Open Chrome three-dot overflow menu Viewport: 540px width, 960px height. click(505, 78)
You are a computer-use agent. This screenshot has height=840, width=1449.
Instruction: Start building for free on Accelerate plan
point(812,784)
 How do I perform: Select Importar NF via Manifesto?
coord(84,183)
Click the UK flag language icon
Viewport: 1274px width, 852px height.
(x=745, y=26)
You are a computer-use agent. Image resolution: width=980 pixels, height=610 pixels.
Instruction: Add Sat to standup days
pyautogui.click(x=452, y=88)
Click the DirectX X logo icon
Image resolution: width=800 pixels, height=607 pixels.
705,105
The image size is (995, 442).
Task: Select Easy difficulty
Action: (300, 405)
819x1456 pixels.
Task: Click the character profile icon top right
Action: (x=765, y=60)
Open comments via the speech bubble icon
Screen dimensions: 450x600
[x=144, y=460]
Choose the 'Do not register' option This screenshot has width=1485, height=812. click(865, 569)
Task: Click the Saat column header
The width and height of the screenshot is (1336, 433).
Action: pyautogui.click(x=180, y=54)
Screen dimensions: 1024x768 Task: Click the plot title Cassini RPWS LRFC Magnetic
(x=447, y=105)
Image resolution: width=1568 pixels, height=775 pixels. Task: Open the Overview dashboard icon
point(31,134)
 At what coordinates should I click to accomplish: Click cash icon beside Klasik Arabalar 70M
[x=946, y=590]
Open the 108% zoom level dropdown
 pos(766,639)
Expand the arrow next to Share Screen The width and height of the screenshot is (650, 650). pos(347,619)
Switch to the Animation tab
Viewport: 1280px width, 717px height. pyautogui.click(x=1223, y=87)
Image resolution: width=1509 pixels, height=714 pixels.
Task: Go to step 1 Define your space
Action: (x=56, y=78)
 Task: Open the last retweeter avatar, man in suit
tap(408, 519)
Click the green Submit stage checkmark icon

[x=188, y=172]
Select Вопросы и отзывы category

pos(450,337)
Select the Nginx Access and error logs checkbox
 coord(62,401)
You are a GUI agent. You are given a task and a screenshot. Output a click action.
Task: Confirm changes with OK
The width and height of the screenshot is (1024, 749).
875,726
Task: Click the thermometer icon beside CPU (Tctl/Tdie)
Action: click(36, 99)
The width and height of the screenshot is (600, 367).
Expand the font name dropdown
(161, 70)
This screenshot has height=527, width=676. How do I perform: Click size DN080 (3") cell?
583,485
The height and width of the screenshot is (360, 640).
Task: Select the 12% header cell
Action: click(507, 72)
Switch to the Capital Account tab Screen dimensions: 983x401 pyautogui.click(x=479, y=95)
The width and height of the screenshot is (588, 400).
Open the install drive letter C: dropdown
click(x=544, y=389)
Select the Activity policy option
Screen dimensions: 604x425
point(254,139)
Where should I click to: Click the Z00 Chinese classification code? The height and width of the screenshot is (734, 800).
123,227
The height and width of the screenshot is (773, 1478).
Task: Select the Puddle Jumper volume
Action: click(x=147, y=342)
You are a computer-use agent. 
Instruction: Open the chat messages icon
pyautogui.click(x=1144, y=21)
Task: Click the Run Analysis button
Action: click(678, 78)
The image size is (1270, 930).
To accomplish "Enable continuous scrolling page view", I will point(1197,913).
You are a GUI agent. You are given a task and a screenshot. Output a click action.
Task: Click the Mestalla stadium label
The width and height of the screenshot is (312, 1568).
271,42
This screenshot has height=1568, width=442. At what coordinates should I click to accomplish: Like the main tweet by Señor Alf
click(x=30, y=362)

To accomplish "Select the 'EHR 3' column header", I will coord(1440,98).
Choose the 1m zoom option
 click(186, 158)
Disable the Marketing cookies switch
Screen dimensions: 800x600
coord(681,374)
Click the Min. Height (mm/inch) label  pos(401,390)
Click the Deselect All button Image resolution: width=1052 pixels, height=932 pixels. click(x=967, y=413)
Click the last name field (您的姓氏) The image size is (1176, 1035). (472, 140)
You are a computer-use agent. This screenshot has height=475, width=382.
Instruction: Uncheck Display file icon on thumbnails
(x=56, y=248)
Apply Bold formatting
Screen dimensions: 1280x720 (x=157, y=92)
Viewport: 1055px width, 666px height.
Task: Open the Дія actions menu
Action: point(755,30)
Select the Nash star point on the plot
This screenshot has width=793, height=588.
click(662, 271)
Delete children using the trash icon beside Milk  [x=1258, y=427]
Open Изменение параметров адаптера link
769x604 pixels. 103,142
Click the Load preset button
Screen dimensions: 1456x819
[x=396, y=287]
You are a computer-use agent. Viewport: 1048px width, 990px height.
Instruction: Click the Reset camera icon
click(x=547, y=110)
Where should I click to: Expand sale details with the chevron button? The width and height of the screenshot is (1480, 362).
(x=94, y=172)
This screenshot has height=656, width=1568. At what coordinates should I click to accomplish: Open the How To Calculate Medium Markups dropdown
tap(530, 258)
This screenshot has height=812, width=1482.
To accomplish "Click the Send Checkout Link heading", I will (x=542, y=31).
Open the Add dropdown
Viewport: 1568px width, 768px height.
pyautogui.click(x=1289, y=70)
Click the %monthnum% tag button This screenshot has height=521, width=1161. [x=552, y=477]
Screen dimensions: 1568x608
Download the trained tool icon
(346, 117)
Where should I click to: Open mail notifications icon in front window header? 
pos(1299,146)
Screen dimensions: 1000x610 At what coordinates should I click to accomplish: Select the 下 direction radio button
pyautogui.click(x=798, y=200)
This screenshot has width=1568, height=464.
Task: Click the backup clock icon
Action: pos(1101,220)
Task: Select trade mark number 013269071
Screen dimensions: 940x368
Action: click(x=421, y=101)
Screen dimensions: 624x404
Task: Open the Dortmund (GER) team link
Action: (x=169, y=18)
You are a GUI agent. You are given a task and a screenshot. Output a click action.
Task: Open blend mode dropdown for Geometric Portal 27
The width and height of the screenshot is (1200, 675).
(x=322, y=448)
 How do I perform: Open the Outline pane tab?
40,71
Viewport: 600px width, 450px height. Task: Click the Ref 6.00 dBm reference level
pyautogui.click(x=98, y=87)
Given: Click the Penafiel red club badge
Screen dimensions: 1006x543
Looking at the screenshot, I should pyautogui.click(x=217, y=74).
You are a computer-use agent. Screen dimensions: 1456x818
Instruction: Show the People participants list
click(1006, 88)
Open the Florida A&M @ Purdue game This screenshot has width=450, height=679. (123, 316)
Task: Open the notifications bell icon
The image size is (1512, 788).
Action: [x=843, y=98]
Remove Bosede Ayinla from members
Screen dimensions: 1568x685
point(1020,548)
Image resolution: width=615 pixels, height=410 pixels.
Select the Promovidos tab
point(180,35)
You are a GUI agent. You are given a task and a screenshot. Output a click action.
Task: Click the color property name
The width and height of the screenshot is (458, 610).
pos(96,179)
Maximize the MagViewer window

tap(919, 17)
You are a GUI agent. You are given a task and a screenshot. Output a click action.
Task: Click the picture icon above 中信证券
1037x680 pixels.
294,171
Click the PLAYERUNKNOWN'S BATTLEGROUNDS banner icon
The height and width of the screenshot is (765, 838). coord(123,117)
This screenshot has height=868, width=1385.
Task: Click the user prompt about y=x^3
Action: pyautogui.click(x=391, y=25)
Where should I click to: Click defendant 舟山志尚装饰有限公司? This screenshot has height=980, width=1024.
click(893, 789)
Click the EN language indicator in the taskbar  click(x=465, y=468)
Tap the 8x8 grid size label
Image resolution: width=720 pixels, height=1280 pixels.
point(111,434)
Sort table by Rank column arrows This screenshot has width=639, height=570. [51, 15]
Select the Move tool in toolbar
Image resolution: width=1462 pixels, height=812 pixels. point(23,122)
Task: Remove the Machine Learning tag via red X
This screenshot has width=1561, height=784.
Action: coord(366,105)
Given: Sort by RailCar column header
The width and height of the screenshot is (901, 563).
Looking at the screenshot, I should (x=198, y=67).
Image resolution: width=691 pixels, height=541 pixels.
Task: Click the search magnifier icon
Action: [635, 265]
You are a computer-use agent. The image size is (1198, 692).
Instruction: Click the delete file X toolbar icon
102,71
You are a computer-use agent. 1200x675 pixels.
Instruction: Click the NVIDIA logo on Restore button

· · · · ·

EXERCISE DETAILS: Output the listing above word for word, from the opening line through the line that contains "You are a computer-use agent. Image", and leave out everything after it.

ANSWER FOR THIS EXERCISE:
Open Chrome three-dot overflow menu Viewport: 540px width, 960px height. click(505, 78)
You are a computer-use agent. This screenshot has height=840, width=1449.
Instruction: Start building for free on Accelerate plan
point(812,784)
 How do I perform: Select Importar NF via Manifesto?
coord(84,183)
Click the UK flag language icon
Viewport: 1274px width, 852px height.
(x=745, y=26)
You are a computer-use agent. Image resolution: width=980 pixels, height=610 pixels.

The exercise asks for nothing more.